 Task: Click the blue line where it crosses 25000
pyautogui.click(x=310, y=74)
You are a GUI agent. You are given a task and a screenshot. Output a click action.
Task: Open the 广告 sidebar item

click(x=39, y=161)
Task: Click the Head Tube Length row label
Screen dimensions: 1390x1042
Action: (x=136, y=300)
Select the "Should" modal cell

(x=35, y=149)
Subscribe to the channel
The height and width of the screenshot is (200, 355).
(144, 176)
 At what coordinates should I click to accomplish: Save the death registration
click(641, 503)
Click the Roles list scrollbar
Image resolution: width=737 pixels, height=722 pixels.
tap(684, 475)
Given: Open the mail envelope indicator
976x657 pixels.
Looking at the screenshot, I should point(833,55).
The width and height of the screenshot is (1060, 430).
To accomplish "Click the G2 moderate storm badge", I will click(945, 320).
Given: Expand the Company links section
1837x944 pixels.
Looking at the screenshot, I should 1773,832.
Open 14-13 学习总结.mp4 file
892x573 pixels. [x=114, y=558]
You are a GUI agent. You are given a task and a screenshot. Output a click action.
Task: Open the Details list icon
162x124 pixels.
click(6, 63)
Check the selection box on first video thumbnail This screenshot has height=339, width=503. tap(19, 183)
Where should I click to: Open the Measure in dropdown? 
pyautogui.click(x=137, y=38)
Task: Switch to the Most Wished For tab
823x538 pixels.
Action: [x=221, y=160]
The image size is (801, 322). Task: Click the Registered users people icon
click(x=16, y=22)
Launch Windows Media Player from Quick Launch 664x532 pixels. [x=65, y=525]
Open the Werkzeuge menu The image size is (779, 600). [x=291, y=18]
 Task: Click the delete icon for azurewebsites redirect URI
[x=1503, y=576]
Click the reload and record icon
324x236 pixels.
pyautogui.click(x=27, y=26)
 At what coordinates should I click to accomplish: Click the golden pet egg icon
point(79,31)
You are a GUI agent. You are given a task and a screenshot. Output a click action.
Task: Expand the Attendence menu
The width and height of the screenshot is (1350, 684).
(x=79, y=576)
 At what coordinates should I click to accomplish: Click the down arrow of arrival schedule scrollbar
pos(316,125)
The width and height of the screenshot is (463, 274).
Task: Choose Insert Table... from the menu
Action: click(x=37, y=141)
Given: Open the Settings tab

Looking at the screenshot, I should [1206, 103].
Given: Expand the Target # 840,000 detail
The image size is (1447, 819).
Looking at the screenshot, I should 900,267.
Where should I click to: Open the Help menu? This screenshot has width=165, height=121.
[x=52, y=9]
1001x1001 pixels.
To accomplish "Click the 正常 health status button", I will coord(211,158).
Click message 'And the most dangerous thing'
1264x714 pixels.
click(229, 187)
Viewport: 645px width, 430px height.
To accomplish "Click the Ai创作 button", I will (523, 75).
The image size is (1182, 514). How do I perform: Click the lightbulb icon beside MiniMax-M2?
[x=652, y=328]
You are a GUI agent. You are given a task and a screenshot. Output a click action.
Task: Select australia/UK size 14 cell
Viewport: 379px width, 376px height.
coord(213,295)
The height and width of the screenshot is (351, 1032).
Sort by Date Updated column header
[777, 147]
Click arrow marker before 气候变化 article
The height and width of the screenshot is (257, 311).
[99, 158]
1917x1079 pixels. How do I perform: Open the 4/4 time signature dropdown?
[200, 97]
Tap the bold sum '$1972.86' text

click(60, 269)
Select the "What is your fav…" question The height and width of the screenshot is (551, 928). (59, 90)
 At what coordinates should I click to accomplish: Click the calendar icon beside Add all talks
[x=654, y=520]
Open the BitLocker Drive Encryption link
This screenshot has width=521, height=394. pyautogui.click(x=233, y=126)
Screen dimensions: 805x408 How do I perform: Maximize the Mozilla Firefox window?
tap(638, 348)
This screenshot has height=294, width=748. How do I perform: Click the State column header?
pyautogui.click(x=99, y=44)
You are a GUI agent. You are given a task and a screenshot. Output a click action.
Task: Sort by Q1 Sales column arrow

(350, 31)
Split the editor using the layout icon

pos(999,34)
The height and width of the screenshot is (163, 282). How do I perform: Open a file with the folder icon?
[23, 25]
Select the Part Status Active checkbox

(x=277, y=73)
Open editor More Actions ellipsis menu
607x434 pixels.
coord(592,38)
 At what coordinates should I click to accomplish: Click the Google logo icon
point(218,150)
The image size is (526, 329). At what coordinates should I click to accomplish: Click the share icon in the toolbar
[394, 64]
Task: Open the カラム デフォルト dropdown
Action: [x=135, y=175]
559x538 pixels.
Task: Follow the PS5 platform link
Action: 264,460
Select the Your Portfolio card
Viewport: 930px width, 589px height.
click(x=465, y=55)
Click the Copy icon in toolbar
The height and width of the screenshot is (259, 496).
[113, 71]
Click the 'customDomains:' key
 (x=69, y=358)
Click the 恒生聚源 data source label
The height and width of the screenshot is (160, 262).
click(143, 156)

+++

● Task instructions: Scan the preceding listing for lines that contain the word "Expand". Give only how many there are.

● Task answer: 3